Naturally, this made things more and more video game oriented as Daye grew up. He never really quit all his adventures but he always made time to game; it got easier, too, when he was on his own computer in his room later at night and he started making friends overseas. The time difference made things awkward but they always found time to meet up. One became two, two became three until there was a whole crew of them, a bunch of teammates who knew how to rely on one another and make something of friendship. World of Warcraft, League of Legends, even buying one another video games on Steam when birthdays and Christmas came around. The Dream kids were more important than almost anything, especially when Daye made his transition into high school and felt the awkwardnss of puberty taking swing at him.
That didn't matter for long, though, and they were the safety raft he held onto when his parents told him he was moving to California. Glendale, which sounded more like a boring professor than an actual Place to LIVE. But Dream made it better. Mark even told Daye that they lived close enough to maybe hang out; and before the first year of living in California was done, they all saved up some money together to all meet up and go to Disney together! The Summer of 2021 was, by far, the best two months of Daye's life. His parents hated it, called him three times a day to nag, and he had to work extra hard to get the money together TO go on his own but ㅡ he managed, as did the rest of his friends, and they all got to hang out.
And it just made sense, it seemed, that his Dreamies were the reason for meeting the dream. From that fateful day things have just seemed to fall into a kind of roleplay place.
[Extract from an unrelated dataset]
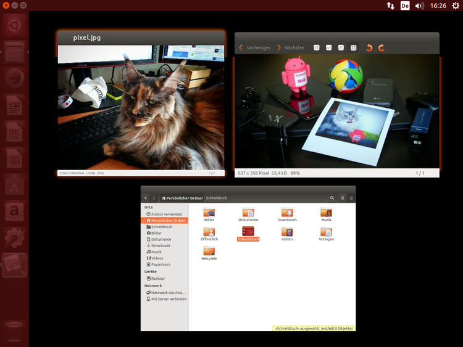Open the De keyboard layout menu
The image size is (463, 347).
click(x=405, y=6)
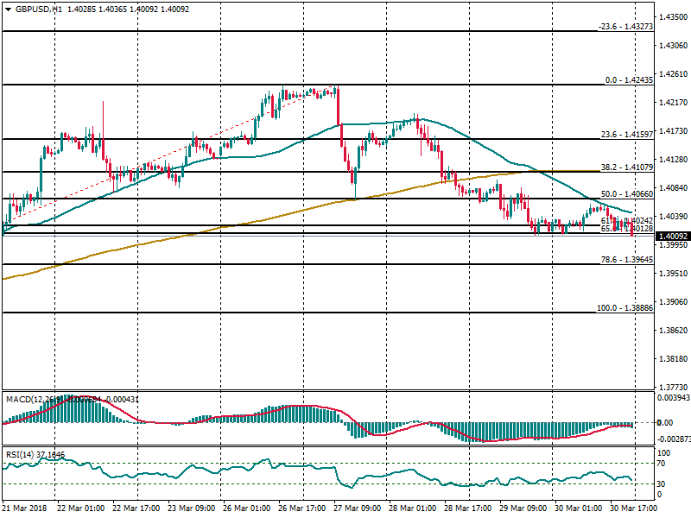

School gives Daye a little more room to grow again ㅡ no surfing or hula dancing these days but, hey, he's got music classes and glee club so complaints about that come slow. And then, of course, there came the odd thing with magic growing slowly, surely, until Daye got caught having to watch Reverie and Kilig fighting in the brilliance of their all-too-much. His sparks broke out in a hiccup of fear, the way they've always done when his emotions got to be too much, and broke the Switch he held in hand. The combination of it all, of forever dreams and endless magic, spiraled out of control with the way his circuits fried up with the game and... well, Daye's new life was born.
But even that's has served the boy well, getting closer to Mark and figuring out some games together ㅡ and the ways their bodies could press together or shift into more pleasure. Training isn't even all that bad! Jasper works with him, testing out new animals and summons and creations he might shift into, and though it's meant that Daye holds the secret of Jasper's superhero ways it works, too; all of Dream as their little individual lives still managing to be pillars of strength to one another. Better than shorelines. Better than family. It's the one thing he hopes never, ever fades, as he steps out from one stage of life and hopes for Juliard, or even just Carnegie Mellon before the rest of his dreams come true.